▶ **Data shown**
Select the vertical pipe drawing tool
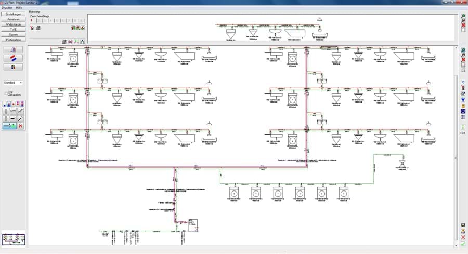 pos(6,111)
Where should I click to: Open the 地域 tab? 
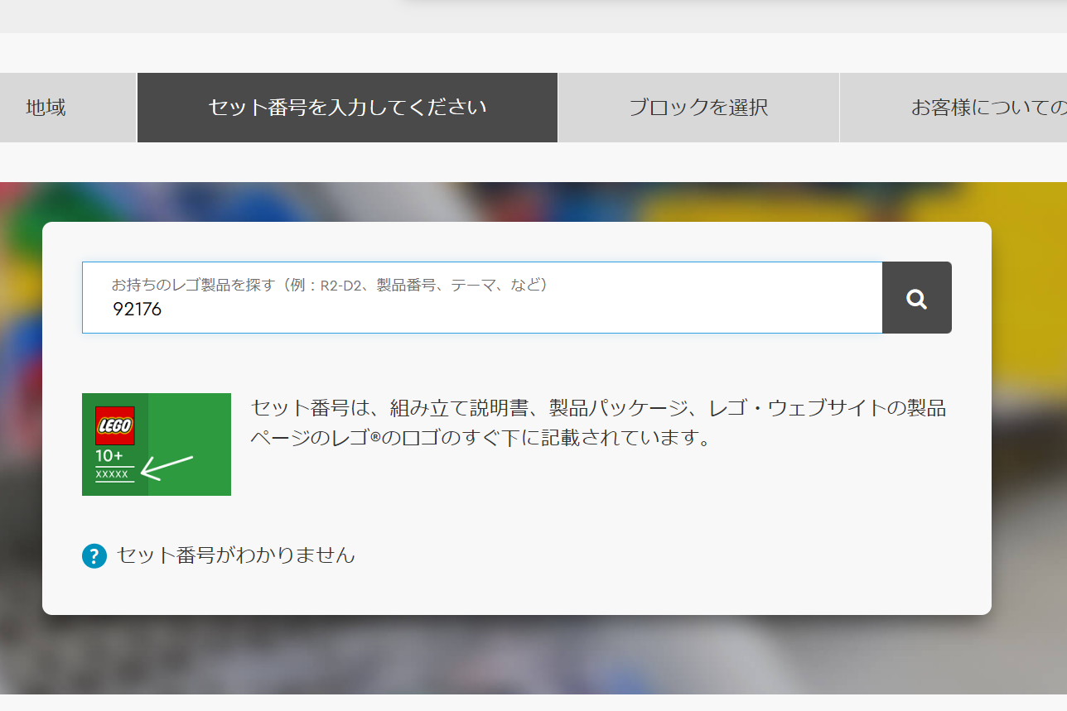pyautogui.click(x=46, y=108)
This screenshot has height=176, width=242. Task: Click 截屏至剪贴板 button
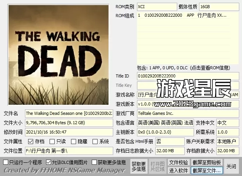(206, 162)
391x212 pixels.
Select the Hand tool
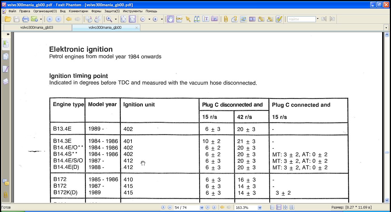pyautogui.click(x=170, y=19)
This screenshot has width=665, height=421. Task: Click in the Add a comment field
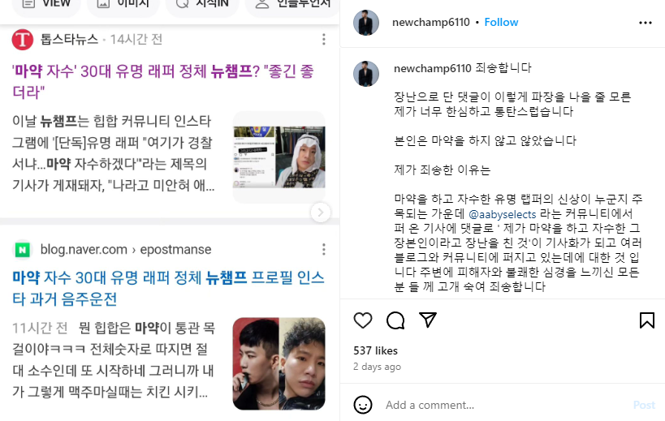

▶ **Directions**
Transcribe the records above exactly as they appear, leaving out any pictures.

▶ **Solution for this problem**
Select the vertical pipe drawing tool
 pos(6,111)
Where should I click to: Open the 地域 tab? 
pyautogui.click(x=46, y=108)
This screenshot has height=176, width=242. Task: Click 截屏至剪贴板 button
(206, 162)
391x212 pixels.
Select the Hand tool
pyautogui.click(x=170, y=19)
This screenshot has width=665, height=421. Task: Click in the Add a comment field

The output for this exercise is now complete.